White is the Coldest Colour, by John Nicholl

Five stars (of five)

When I received a strong recommendation to read Nicholl’s first novel, I was not sure what to expect. As the note to readers clearly states, the content is anything but lighthearted, though it pervades society in every city around the world. Dr. David Galbraith is a renowned child psychiatrist in Wales, whose practice sees many referrals from Child Protection social workers. While helping his patients with their various issues, Galbraith seeks his next conquest at the hands of those who are victims of abuse and forms of neglect. As the reader soon learns, besides expanding his practice by providing services for vulnerable children, he is at the head of a paedophile ring that spans all across the region. Enter, Anthony Mailer, who’s been sent by his general practitioner to help deal with the psychological issues of his parents’ recent separation. Galbraith preys on young Anthony and concocts a treatment plan that will allow complete domination over the seven year old, while demanding parental compliance. Nicholl paints a picture of a family in crisis and a mother willing to do whatever she can to help her son. When kidnapping attempts by Galbraith prove unsuccessful, he must rely on his ring of friends to help complete the ultimate act, an abduction. Unsuspecting and somewhat complicit through her ignorance, Galbraith’s wife, Cynthia, chooses to ignore her husband’s acts and remains highly submissive to his verbally abusive ways. With all the tools to meet his needs, Galbraith attempts an abduction while the authorities begin putting the pieces together. Other children begin to come forward, telling horrific tales of abuse at Galbraith’s hands. Will Child Protection Services and the local police act in time to save Anthony and cut the head off the paedophile serpent or will Cynthia Galbraith insulate her husband yet again? Nicholl leaves the reader vulnerable and yet totally in control as the chapters fly by and the horrors pile up with each passing page. A sensational debut novel, whose disturbing content will parse the number of readers able to stomach it, but those who persevere are richly rewarded.

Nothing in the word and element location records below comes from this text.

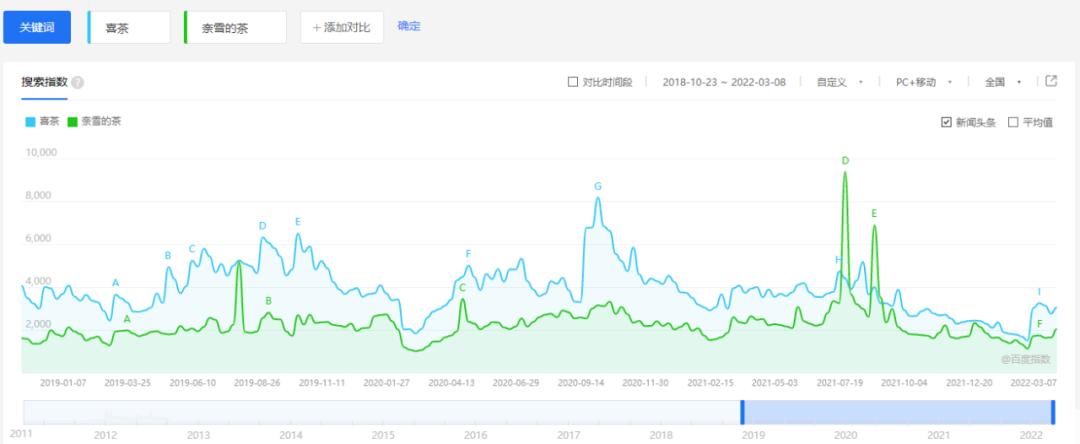Viewport: 1080px width, 444px height.
Task: Open the PC+移动 device dropdown
Action: [x=922, y=82]
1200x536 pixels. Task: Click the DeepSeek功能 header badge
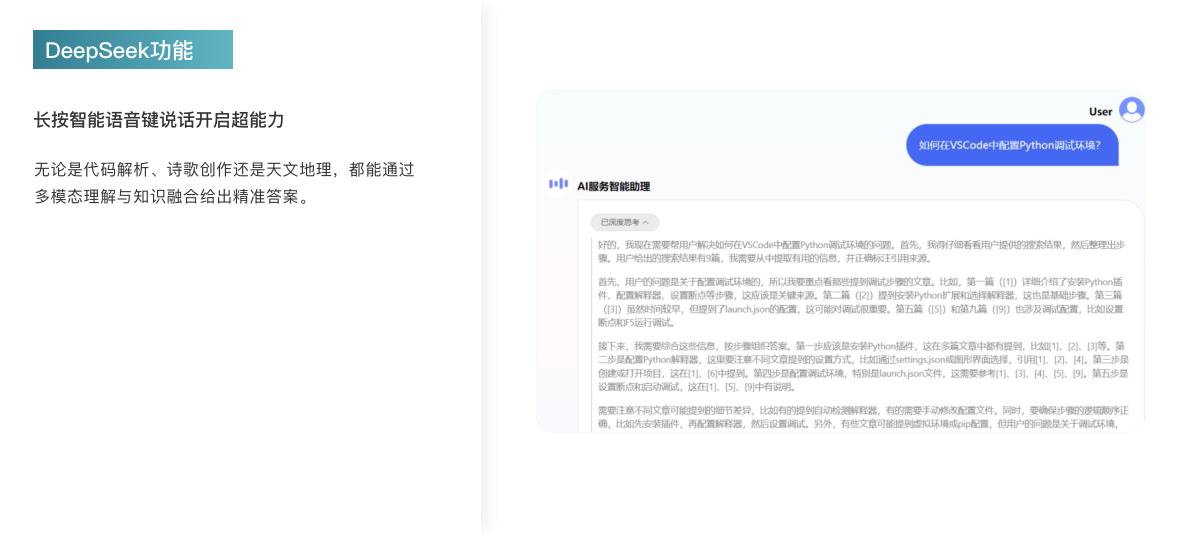(132, 50)
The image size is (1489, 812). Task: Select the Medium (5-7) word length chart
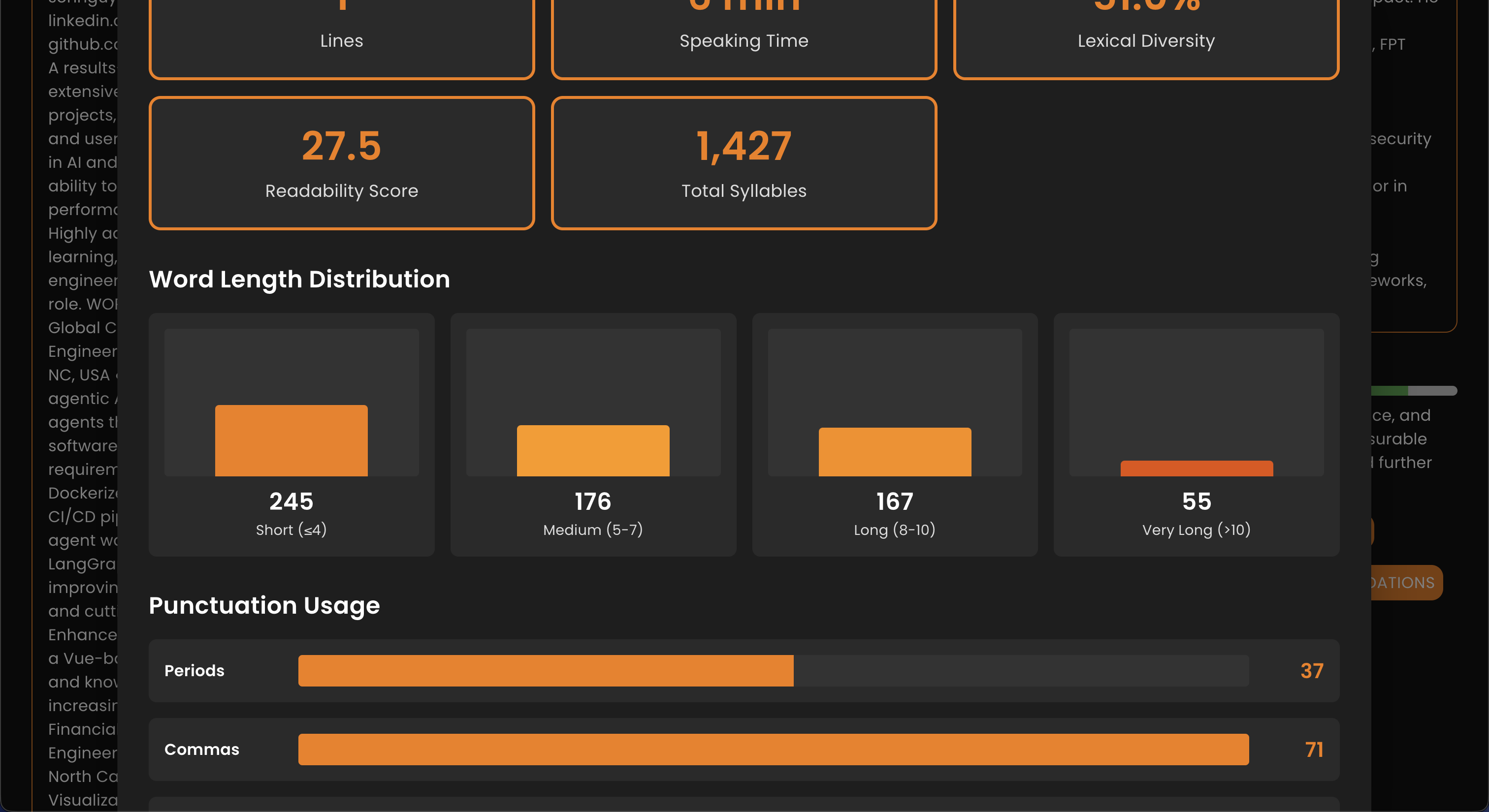(593, 435)

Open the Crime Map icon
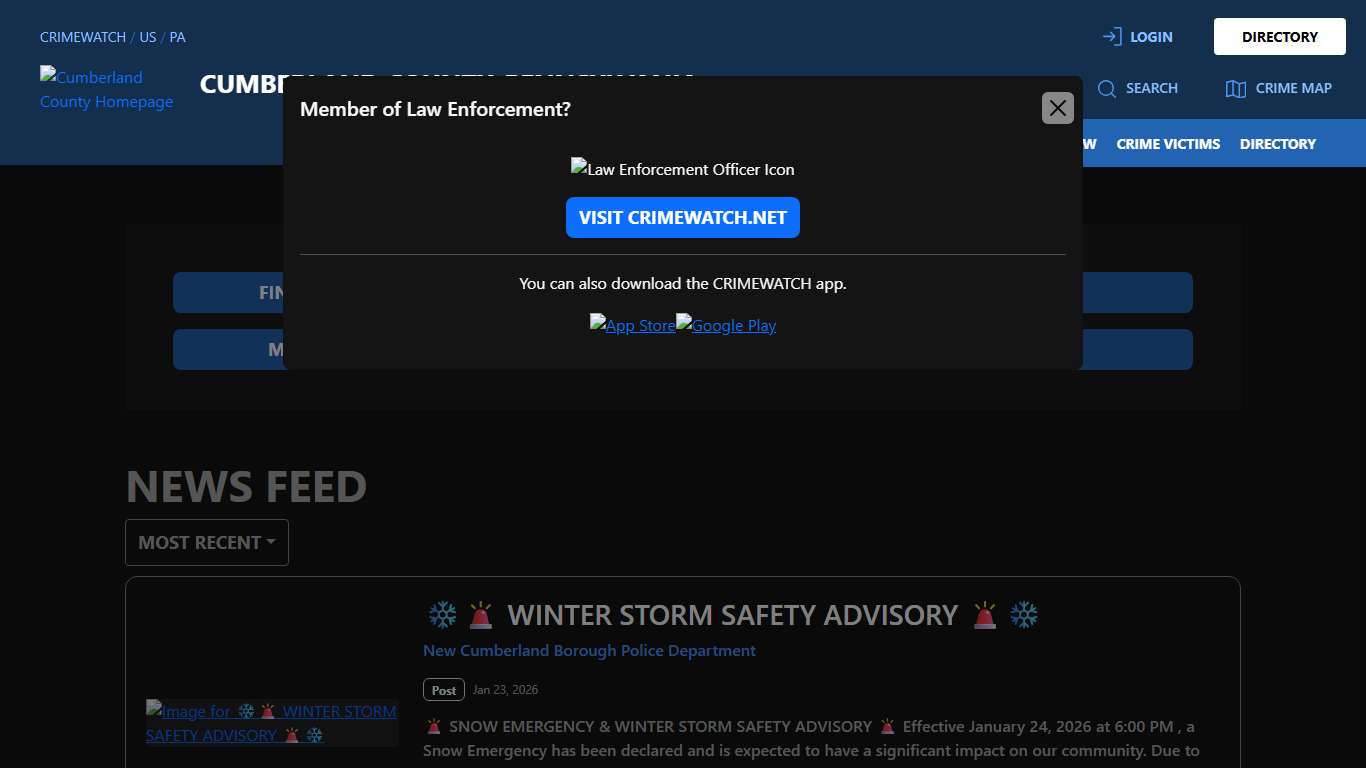(1235, 89)
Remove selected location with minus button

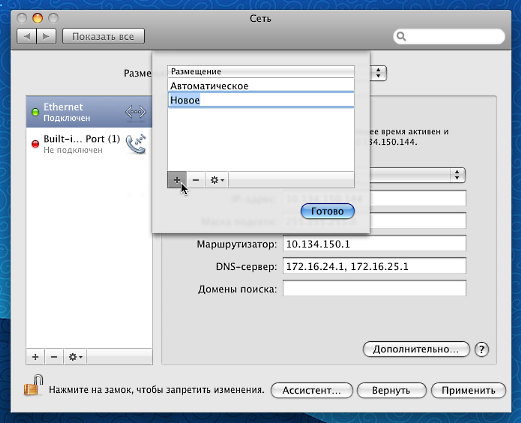point(196,180)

Actively working in the Child Protection field, I have seen some of the horrors that can, and do, take place behind closed doors. Nicholl uses his own expertise in the field to depict some of the worst events in this novel, as well as touching on an important theme: trust. It may be hard to believe, paedophiles come in all forms, from the dregs of society to those in positions of trust and authority, but Nicholl illustrates how trust can be the most intoxicating drug of all for the sexual exploitation of children. Nicholl illustrates this throughout the novel, but also shows the large network trying to uncover them and help the most helpless victims. However, the system relies on information and the testimony of the victims, which can also be the paedophile’s greatest defence. Fear and the sense of not being believed work against the victim, a wall best removed by having society encourage disclosures and taking the victim, especially a child, at face value. While Nicholl’s choice of novel topic is highly disturbing, there is a great sense of hope buried within these pages. Hope that will only see the light of day as long as those investigating crimes against children receive the support and access they so badly need. If there is one downside to this novel, it would have to be the punctuation and proofreading issues that pervade the text. I sense that it is an issue at the editorial level, where individuals did not read the novel as best they should. If I, as a reader, can catch them on the first read through, I can issue nothing but shame to those who let them pass in the proofing stage. Perhaps I could ask for part of your paycheque to offset your lack of professionalism and completion of a simple task. Alas, it is Nicholl who looks the fool, though his novel is so well crafted, I can put it behind me.

Kudos, Mr. Nicholl for your sensational novel. I cannot wait to read the sequel, to which you allude in the author’s note. I hope it is as explosive as this novel!